Senza entrare nel merito di come si scrive “correttamente” il dialetto barese, si può affermare che il puro dialetto barese non esiste, al massimo si può parlare di dialetto originale. Oggi non c’è proprio nessuno in grado di documentare quale sia il «puro dialetto barese».
Si può far riferimento a quello che ha la paternità del canonico Francesco Saverio Abbrescia (1813-1852), come sostiene Pasquale Sorrenti (1927-2003), poeta, scrittore e giornalista, in una sua nota introduttiva alla quarta ristampa del volume di Antonio Dentamaro “Le rime baresi di F.S. Abbrescia” (Levante Editori 1994). Sorrenti scrive: «Nume tutelare del nostro dialetto, Francesco Saverio Abbrescia è certamente uno dei grandi poeti dialettali in senso lato, da non sfigurare davanti a chicchessia. Forse a lui, creatore del nostro idioma, mancò l’accortezza di farsi avanti, e forse non volle sentirsi il primo. Un poeta, invece, - scrive ancora Sorrenti – che aveva scritto poesie dialettali da letterato era il nobile Giorgio Sagarriga Visconti (1727-1803), ma non ci sono tracce delle sue poesie».
Pertanto, alla luce di quanto sopra, nessuno può arrogarsi il diritto di sostenere come si scrive correttamente il dialetto barese, senza riferirsi a Francesco Saverio Abbrescia ed alla grammatica italiana. Tutti coloro che vengono dopo e che vogliono modificare, approfondire, correggere, sono solo persone che vogliono appropriarsi di un diritto che non gli compete, creando solo confusione ed inutili anarchie letterarie.

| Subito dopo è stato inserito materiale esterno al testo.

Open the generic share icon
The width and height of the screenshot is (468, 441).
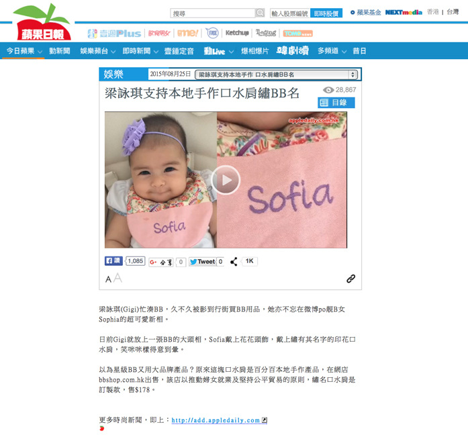point(234,262)
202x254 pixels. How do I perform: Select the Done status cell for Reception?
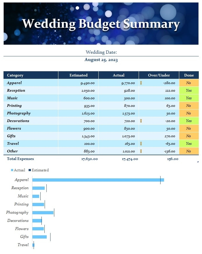pyautogui.click(x=189, y=91)
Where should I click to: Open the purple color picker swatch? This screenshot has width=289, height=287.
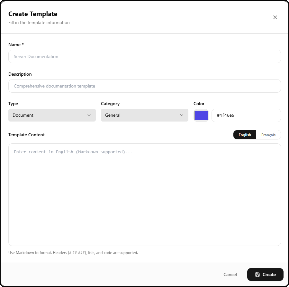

Che tantissimi termini dialettali baresi possiedano più varianti (data l’evoluzione linguistica), è una cosa risaputa; lo sanno anche le pietre. Nonostante ciò, è comunque giusto che si cerchi di dare dignità al nostro magnifico dialetto, fissando delle regole comuni di scrittura. Onore a chi si impegna a farlo, dunque!... Determinate regole vanno fissate, in quanto indiscutibilmente fanno parte della natura della nostra lingua. E’ importante, ad esempio, non confondere tra loro i suoni /ji/ e /ij/ (errore molte volte commesso dagli scrittori). E’ importante non adoperare la “j” a casaccio (e pertanto, siccome occorrerebbe studiare approfonditamente l’argomento in questione, per semplificare le cose, sarebbe meglio non utilizzarla affatto). E’ importante saper individuare le “i” e le “u” prostetiche. E’ importante distinguere le “e” semimute da quelle non semimute. E’ importante trasformare (nei casi previsti) “ns” in “nz”, “mp”/”nb”/”np” in “mb”, “nf” in “nv”/”mb”, “nt” in “nd”, “lt” in “ld”, “nq”/”nc” in “ng”, ecc.. E’ fondamentale l’uso di “sck”. E’ importante distinguere “sc” da “ssc”. Con l’elenco mi fermo qui per non tediare i lettori, ma è ovvio che di regole da menzionare ce ne sarebbero ancòra. E’ necessario però che le regole vadano applicate con coerenza e logicità. Ed infine, credo che chi appoggia l’anarchia in scrittura, non voglia bene al nostro grandioso idioma.